◆ Task prompt
An exact copy, beginning at the line containing "Instruction: Select the" and ending at the final line of the records that follow, is the answer; it has no pictures and no other text.

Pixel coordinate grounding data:
*-*-*
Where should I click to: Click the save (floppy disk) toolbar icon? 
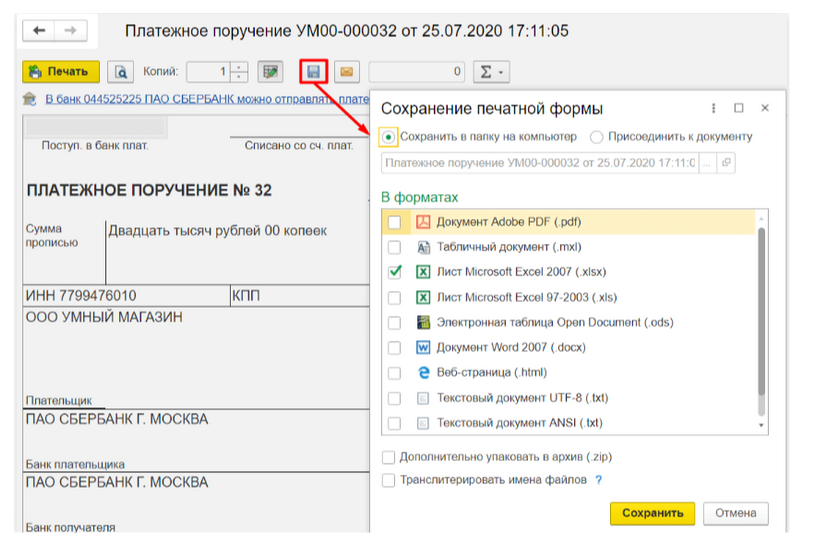tap(313, 72)
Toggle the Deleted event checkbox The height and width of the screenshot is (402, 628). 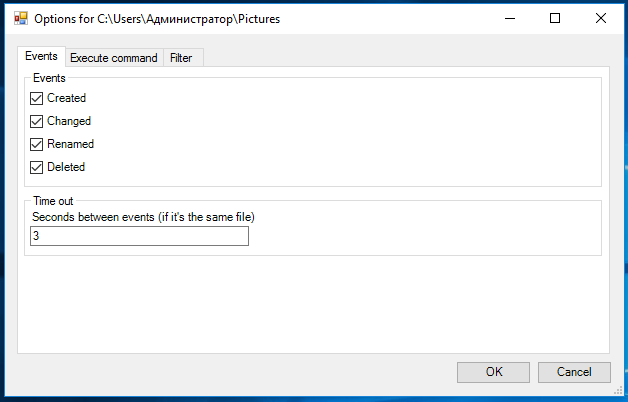pyautogui.click(x=36, y=167)
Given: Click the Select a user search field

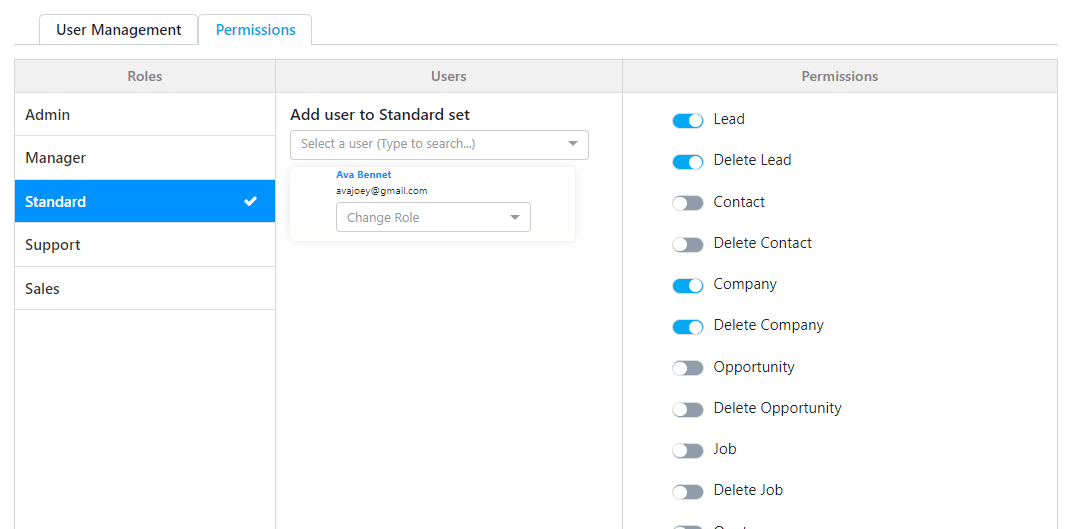Looking at the screenshot, I should [x=439, y=145].

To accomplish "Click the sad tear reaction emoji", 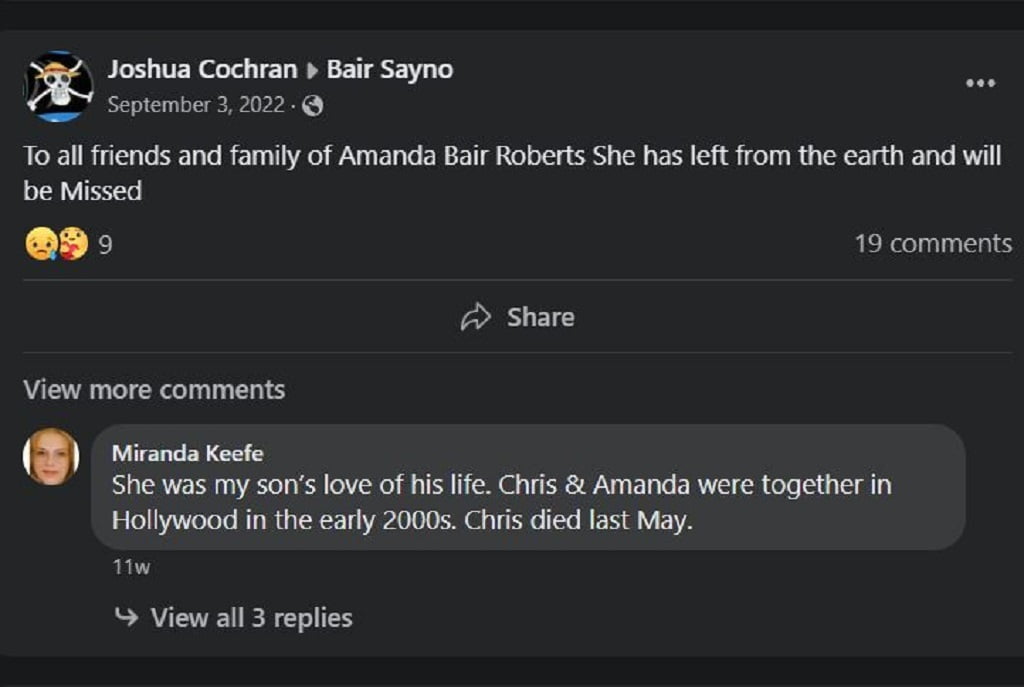I will (40, 244).
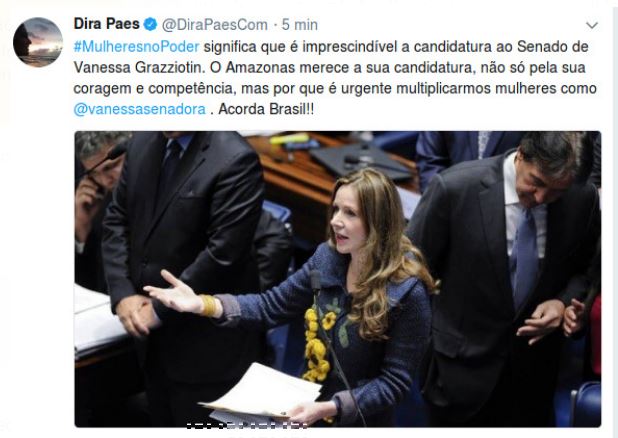Click the words 'Acorda Brasil!!' in the tweet
The image size is (618, 438).
click(266, 109)
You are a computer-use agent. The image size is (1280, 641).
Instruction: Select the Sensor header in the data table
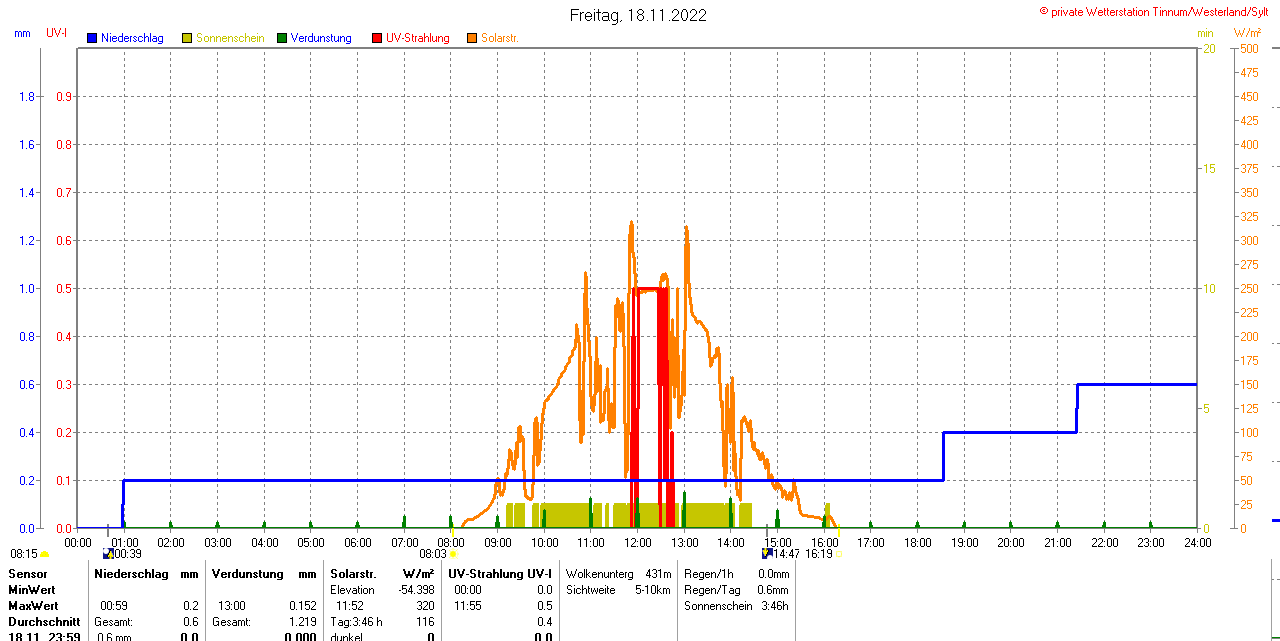point(26,574)
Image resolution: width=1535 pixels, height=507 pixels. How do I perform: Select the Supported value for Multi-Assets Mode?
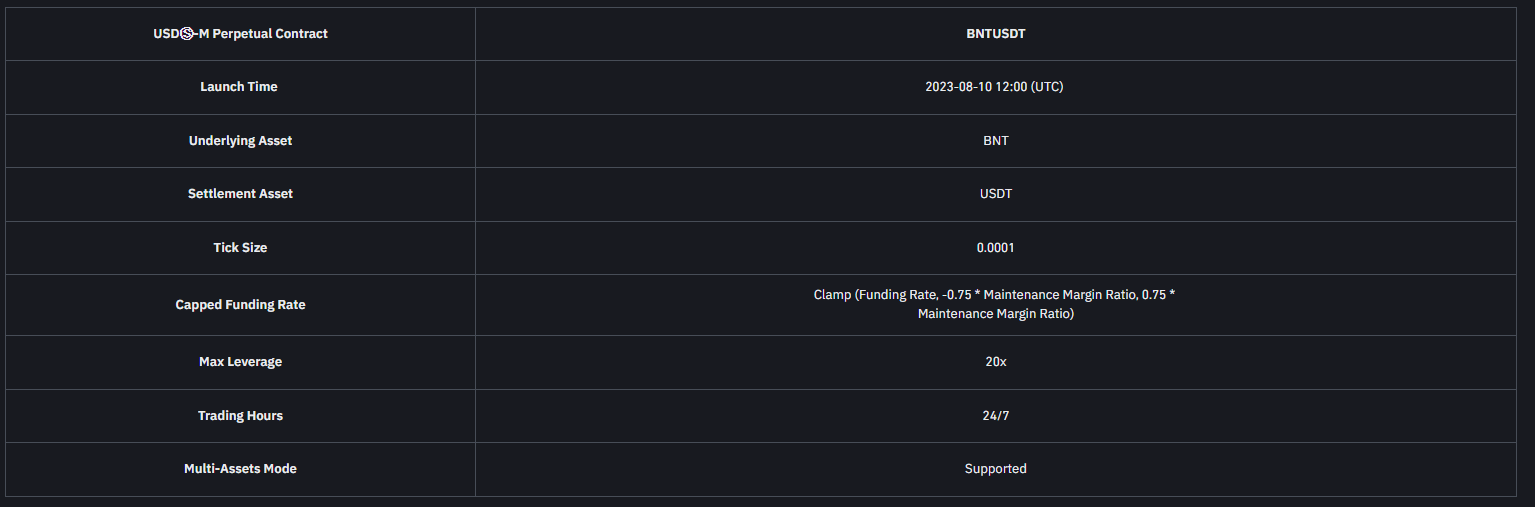point(995,469)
*-*-*
◆ Exercise answer
Instruction: Select the Sensor header in the data table
point(26,574)
Image resolution: width=1535 pixels, height=507 pixels. How do I perform: Select the Supported value for Multi-Assets Mode?
point(995,469)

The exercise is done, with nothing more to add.